(AIM OF THE EXERCISE): Find the line containing "Il faut sortir". Retype it and every line after it through the end of the entries, exactly as written, with nothing added.

(Dataset items):
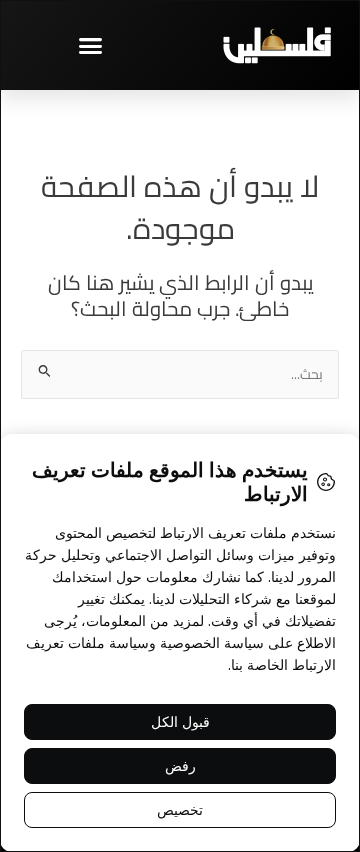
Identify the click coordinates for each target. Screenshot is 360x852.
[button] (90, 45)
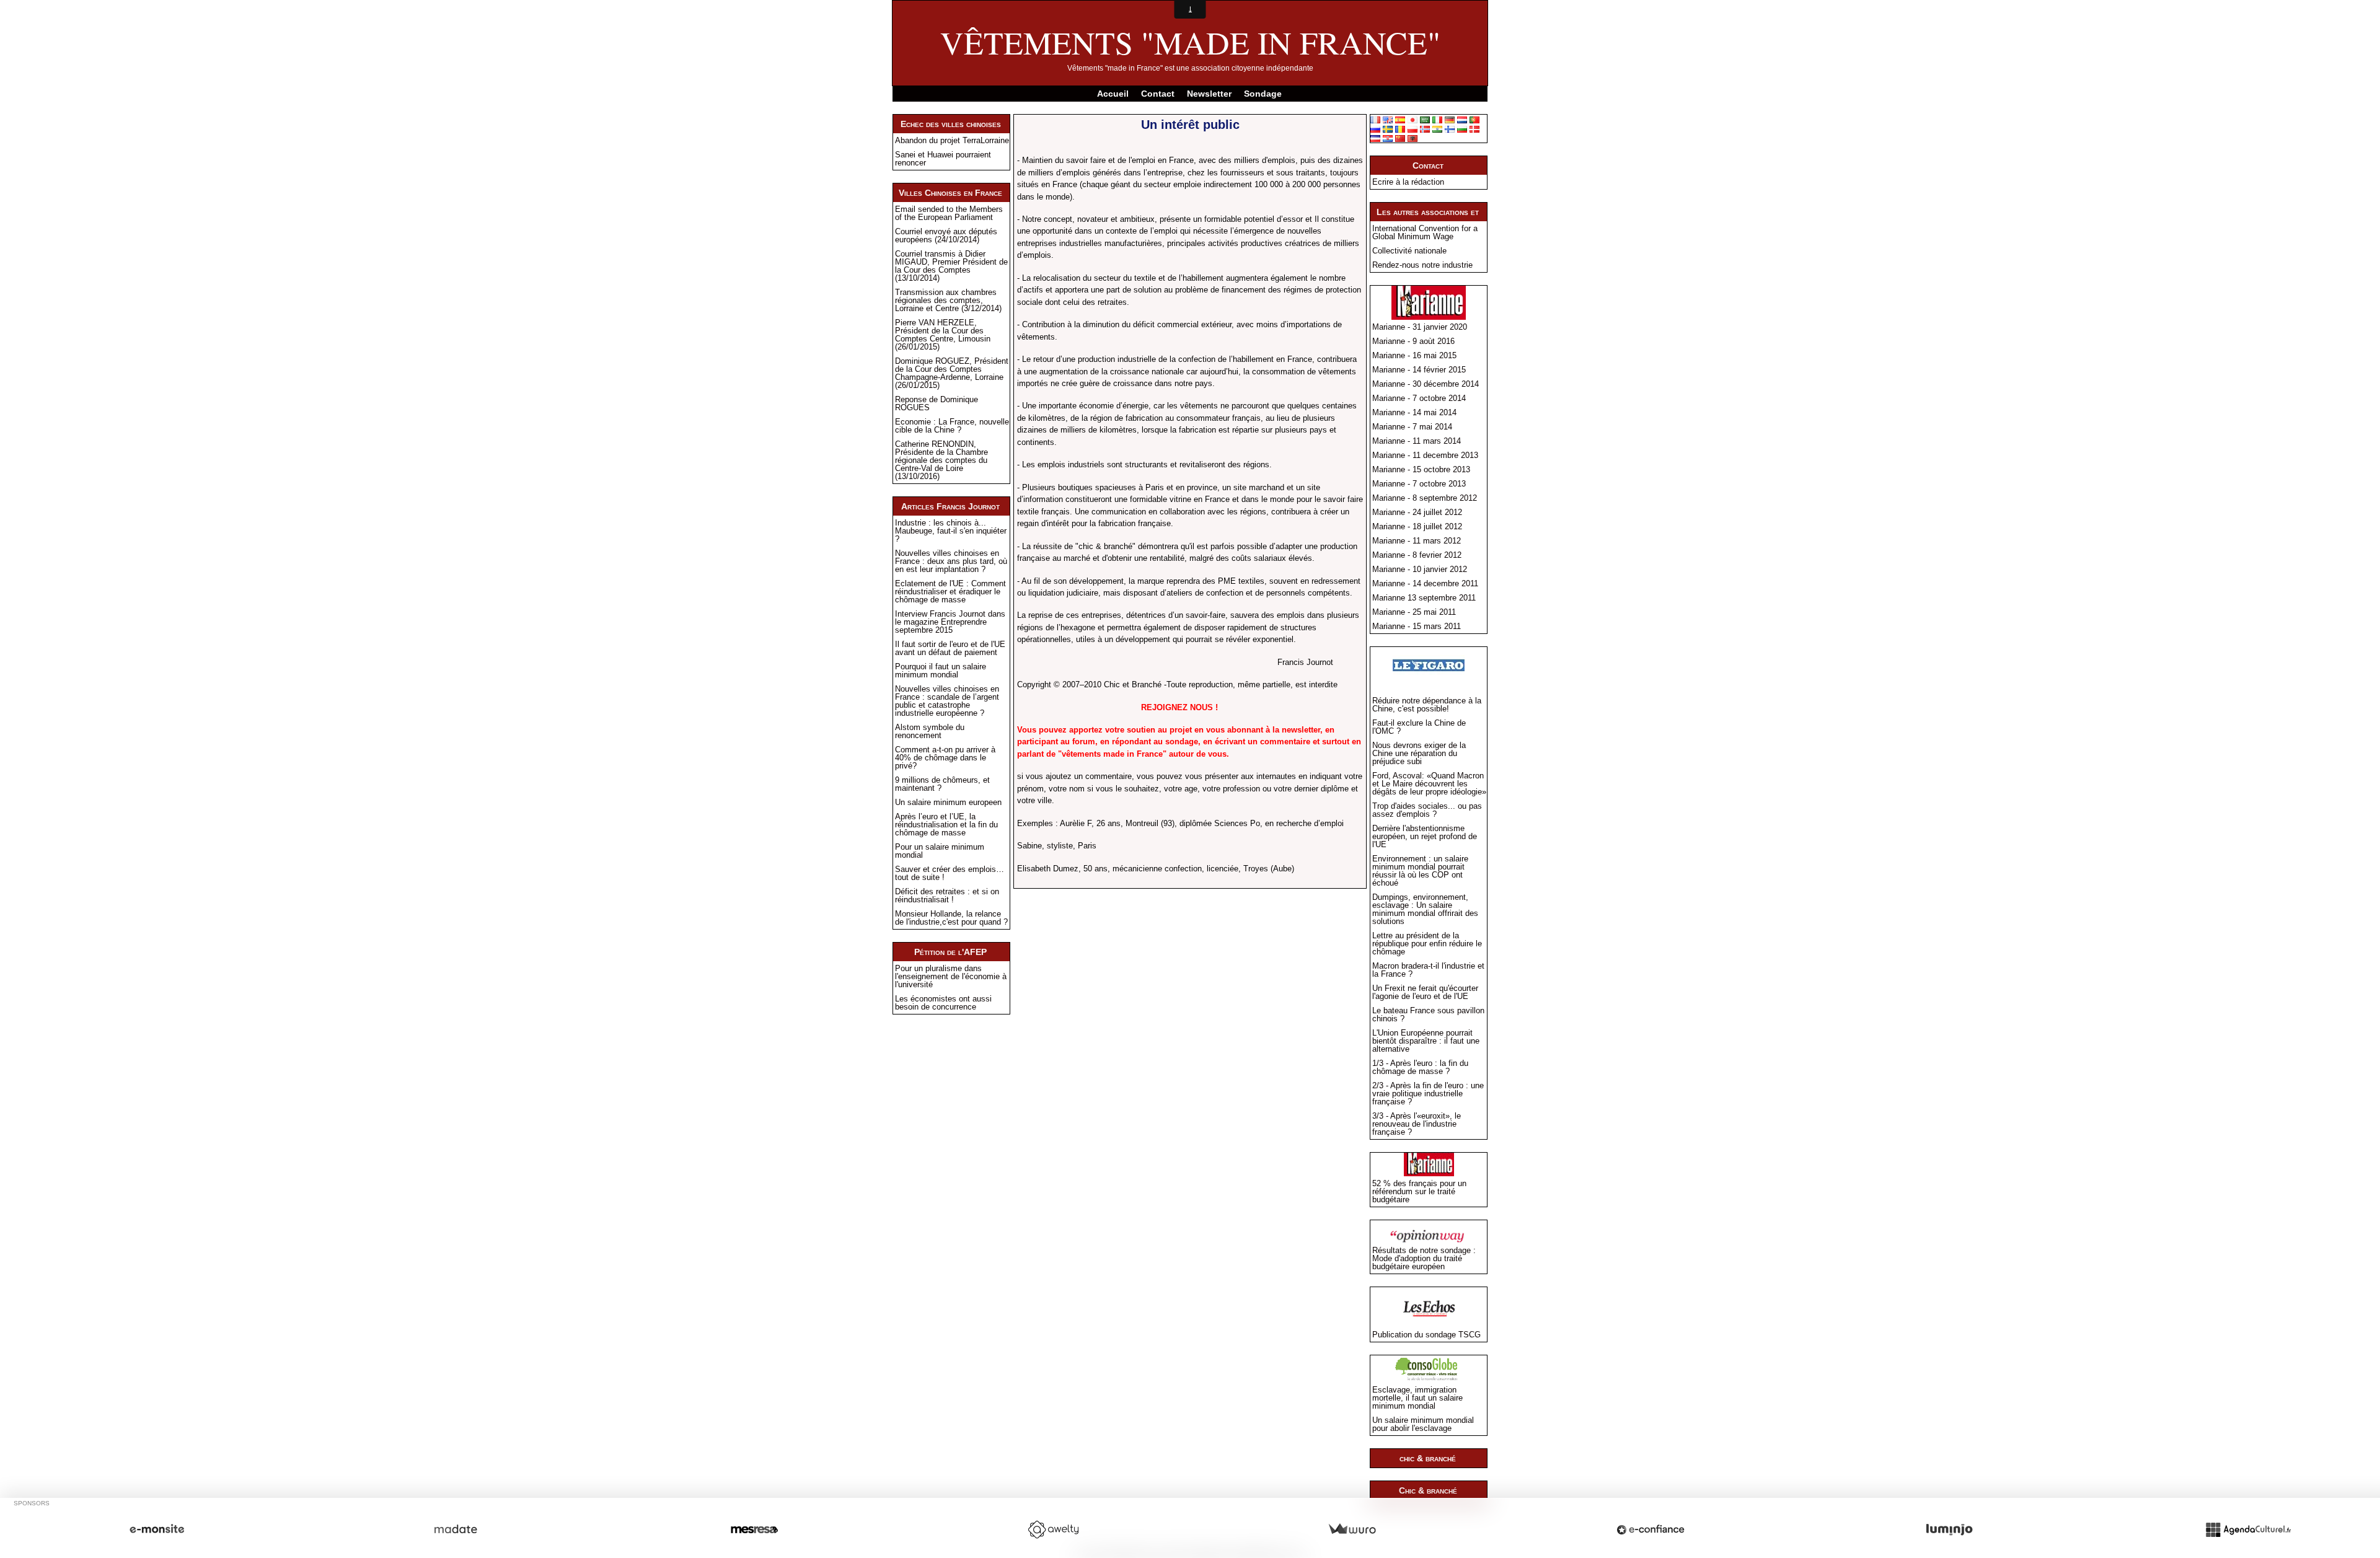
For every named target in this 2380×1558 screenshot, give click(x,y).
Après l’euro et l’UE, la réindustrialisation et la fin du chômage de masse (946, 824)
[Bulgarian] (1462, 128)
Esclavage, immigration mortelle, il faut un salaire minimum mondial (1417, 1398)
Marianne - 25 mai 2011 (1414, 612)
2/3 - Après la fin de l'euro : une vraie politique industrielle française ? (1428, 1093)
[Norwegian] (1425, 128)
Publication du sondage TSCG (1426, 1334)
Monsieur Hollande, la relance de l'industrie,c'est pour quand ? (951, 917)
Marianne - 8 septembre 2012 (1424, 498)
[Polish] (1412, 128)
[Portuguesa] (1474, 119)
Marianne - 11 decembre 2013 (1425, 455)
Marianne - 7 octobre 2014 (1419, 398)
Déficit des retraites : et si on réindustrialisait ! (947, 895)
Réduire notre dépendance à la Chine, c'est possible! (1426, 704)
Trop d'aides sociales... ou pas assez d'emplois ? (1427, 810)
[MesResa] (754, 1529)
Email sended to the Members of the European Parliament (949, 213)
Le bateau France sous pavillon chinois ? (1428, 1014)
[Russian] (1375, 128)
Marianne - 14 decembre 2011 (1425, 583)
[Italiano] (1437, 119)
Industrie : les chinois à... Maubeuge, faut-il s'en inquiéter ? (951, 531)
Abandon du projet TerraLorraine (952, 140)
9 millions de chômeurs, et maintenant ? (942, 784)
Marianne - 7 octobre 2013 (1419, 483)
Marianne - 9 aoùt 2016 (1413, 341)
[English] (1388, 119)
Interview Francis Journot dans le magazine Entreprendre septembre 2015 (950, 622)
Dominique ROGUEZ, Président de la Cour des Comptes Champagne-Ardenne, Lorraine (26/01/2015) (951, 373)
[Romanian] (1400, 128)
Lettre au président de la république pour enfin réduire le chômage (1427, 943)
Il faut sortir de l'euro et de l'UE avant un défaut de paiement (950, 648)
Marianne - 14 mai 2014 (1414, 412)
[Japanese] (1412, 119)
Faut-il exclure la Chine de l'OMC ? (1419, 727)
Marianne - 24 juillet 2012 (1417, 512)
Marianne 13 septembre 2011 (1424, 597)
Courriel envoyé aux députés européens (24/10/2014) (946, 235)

(RESPONSE):
Il faut sortir de l'euro et de l'UE avant un défaut de paiement (950, 648)
Marianne - 14 mai 2014 (1414, 412)
[Japanese] (1412, 119)
Faut-il exclure la Chine de l'OMC ? (1419, 727)
Marianne - 24 juillet 2012 (1417, 512)
Marianne 13 septembre 2011 (1424, 597)
Courriel envoyé aux députés européens (24/10/2014) (946, 235)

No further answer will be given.